Journal: Annals Of Vascular Surgery
Published:
Abstract

Background: To review the outcome before and after the implementation of protocol-based strategy for endovascular repair (EVAR) of abdominal aortic aneurysm rupture (rAAA).

Methods: A retrospective analysis of prospectively collected data from a tertiary center during the period 2006-2011. Demographics, comorbidities, blood examinations, perioperative patients' status, and mortality rates were recorded. Univariate and multivariate analyses were used to assess the association of the type of the procedure with various factors.

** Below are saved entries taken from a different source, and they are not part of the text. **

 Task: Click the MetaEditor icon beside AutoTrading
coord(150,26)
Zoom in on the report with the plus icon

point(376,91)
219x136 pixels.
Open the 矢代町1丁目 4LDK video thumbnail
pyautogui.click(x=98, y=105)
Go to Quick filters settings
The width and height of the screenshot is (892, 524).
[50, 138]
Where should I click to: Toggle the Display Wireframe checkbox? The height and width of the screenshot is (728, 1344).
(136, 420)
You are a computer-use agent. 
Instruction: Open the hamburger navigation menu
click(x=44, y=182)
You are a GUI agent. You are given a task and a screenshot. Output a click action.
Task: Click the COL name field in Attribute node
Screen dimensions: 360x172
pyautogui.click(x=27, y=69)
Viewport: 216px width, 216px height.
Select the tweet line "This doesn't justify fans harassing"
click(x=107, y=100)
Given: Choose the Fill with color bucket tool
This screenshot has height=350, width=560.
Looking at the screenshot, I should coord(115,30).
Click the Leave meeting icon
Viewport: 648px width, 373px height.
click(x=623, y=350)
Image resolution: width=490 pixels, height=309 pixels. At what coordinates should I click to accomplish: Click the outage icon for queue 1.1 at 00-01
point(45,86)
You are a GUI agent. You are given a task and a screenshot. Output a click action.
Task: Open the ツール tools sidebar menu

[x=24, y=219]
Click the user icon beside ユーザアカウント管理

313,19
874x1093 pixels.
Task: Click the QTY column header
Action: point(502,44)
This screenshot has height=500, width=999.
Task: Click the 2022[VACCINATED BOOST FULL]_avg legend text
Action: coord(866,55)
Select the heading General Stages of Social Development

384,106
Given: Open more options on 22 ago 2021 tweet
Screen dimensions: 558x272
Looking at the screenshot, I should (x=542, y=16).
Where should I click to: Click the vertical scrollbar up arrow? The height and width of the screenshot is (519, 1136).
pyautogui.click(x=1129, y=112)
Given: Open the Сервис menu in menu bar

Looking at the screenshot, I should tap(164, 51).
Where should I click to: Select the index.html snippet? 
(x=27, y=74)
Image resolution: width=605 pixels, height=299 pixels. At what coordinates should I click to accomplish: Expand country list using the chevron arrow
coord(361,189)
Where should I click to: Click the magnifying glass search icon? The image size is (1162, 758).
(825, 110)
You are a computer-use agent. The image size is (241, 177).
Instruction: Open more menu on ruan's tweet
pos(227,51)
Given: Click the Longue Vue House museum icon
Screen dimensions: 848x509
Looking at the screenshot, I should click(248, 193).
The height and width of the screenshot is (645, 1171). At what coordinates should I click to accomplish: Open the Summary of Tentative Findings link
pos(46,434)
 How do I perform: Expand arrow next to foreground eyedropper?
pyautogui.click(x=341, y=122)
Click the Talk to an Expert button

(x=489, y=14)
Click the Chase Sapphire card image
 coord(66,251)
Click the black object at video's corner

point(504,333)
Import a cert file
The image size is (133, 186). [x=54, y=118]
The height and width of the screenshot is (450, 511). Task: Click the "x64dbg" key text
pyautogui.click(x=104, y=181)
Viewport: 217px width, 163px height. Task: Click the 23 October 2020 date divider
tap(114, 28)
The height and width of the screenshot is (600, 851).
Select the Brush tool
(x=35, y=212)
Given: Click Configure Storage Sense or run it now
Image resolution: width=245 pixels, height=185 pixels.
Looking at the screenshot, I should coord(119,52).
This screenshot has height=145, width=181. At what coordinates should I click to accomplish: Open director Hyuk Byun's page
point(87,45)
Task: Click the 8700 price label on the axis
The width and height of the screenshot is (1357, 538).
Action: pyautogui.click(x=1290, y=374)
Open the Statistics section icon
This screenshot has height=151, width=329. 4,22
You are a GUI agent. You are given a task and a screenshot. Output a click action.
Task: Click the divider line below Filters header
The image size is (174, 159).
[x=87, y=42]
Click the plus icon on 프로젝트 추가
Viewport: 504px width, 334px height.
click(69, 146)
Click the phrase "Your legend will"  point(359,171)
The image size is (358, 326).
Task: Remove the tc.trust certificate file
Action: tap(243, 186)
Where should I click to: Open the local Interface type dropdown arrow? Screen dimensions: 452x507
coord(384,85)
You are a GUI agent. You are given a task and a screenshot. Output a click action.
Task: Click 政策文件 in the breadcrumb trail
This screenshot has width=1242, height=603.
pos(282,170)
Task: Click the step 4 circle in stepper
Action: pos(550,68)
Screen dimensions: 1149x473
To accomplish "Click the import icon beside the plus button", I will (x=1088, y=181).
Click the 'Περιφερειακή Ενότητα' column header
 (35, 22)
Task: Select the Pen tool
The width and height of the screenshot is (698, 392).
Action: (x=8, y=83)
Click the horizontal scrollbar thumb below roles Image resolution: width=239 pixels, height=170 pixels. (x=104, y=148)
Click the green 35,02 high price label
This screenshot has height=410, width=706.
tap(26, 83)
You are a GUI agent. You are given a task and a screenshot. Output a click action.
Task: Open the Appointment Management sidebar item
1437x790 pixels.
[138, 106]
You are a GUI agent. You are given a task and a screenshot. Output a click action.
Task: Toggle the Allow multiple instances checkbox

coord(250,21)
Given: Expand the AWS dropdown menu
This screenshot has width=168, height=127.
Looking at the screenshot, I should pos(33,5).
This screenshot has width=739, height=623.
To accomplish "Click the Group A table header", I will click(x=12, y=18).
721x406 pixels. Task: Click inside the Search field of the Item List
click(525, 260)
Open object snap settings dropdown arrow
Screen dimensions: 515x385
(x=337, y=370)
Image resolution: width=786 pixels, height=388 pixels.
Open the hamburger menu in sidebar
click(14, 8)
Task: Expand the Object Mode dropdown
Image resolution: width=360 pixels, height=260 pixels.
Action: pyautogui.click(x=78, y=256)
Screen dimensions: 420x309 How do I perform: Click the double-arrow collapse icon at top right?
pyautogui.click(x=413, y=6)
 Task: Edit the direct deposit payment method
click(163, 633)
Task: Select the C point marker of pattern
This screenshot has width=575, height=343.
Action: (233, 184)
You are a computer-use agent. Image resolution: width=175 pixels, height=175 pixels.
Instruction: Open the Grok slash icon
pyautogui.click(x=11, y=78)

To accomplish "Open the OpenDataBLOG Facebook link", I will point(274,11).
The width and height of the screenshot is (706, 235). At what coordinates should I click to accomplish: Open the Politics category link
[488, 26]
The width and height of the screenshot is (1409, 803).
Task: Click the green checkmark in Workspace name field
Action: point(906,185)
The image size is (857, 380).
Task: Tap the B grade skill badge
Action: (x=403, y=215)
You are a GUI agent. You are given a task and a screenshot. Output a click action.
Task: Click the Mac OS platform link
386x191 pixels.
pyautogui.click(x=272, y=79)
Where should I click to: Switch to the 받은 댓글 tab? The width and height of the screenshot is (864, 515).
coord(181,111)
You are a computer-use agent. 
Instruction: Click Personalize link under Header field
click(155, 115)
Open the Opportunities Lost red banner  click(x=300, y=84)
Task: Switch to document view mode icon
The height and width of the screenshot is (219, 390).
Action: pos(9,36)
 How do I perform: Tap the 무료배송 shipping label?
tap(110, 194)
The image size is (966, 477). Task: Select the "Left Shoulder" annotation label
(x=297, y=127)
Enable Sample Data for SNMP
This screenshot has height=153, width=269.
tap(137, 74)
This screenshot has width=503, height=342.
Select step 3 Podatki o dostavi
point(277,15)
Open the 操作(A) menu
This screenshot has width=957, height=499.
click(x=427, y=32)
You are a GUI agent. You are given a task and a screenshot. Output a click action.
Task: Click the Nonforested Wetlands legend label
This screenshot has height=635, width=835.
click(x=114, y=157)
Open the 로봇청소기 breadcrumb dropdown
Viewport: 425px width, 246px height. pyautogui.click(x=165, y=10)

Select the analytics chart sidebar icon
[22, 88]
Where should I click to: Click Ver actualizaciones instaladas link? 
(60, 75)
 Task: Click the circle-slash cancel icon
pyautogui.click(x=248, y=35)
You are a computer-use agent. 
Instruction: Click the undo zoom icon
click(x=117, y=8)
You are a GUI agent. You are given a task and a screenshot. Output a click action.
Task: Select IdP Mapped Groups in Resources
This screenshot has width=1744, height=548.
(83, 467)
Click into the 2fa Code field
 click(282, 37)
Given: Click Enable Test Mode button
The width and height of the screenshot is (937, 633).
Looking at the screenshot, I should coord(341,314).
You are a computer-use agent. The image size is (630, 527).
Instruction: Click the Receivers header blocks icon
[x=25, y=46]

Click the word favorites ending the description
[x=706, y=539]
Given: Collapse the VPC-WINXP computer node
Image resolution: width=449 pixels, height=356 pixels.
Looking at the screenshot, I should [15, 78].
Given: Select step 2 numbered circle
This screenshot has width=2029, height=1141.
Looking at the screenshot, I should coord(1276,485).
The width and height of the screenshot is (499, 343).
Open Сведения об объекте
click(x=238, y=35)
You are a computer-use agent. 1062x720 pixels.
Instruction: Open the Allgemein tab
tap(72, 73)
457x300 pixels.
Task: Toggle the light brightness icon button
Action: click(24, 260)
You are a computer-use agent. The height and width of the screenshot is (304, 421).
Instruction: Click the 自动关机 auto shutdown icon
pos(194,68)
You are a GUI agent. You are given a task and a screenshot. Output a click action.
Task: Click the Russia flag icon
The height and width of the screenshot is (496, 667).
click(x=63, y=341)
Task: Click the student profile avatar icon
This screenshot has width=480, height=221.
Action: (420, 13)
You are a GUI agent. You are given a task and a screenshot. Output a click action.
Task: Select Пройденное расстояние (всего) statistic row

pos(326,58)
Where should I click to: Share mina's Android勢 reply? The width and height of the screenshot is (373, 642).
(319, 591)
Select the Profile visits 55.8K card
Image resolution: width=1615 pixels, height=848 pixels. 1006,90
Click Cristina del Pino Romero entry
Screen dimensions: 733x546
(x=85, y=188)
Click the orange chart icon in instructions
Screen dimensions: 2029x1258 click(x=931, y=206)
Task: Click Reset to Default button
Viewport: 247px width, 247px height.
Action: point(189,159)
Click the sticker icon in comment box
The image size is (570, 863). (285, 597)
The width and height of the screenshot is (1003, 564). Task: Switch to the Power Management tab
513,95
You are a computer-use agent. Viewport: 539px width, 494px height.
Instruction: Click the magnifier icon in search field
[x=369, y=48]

Results: A total of 58 (46 open surgical repair [OSR] and 12 EVAR) patients with mean age of 74 ± 17 years (91% males) were treated for rAAA. However, 39 (11 EVAR and 28 OSR) were operated with protocol-based strategy available. Total mortality rate was 52.6% (10 of 19) initially and 38.5% (15 of 39) after the implementation of a protocol-based strategy. During protocol-based treatment, the survival rate did not differ between the 2 procedures (7 of 11 EVAR and 17 of 28 OSR; P, ns). A 30-day mortality rate was associated with preoperative number of platelets (unadjusted P values, P = 0.013), age (odds ratio [OR] 0.796; 95% confidence interval [CI], 0.685-0.925; P = 0.003), and diastolic blood pressure (OR, 1.053; 95% CI, 1.016-1.093; P = 0.005). After mean follow-up of 48 ± 11 months, EVAR patients presented better outcome regarding mortality rate (36% OSR vs. 0% EVAR; P = 0.0464).

Conclusions: After the adoption of an available rEVAR protocol-based strategy, EVAR and OSR were equally effective during postoperative 30 days. The role of hypotension and age is important on poor outcomes during this period. However, after midterm follow-up, EVAR demonstrates better survival rates than OSR.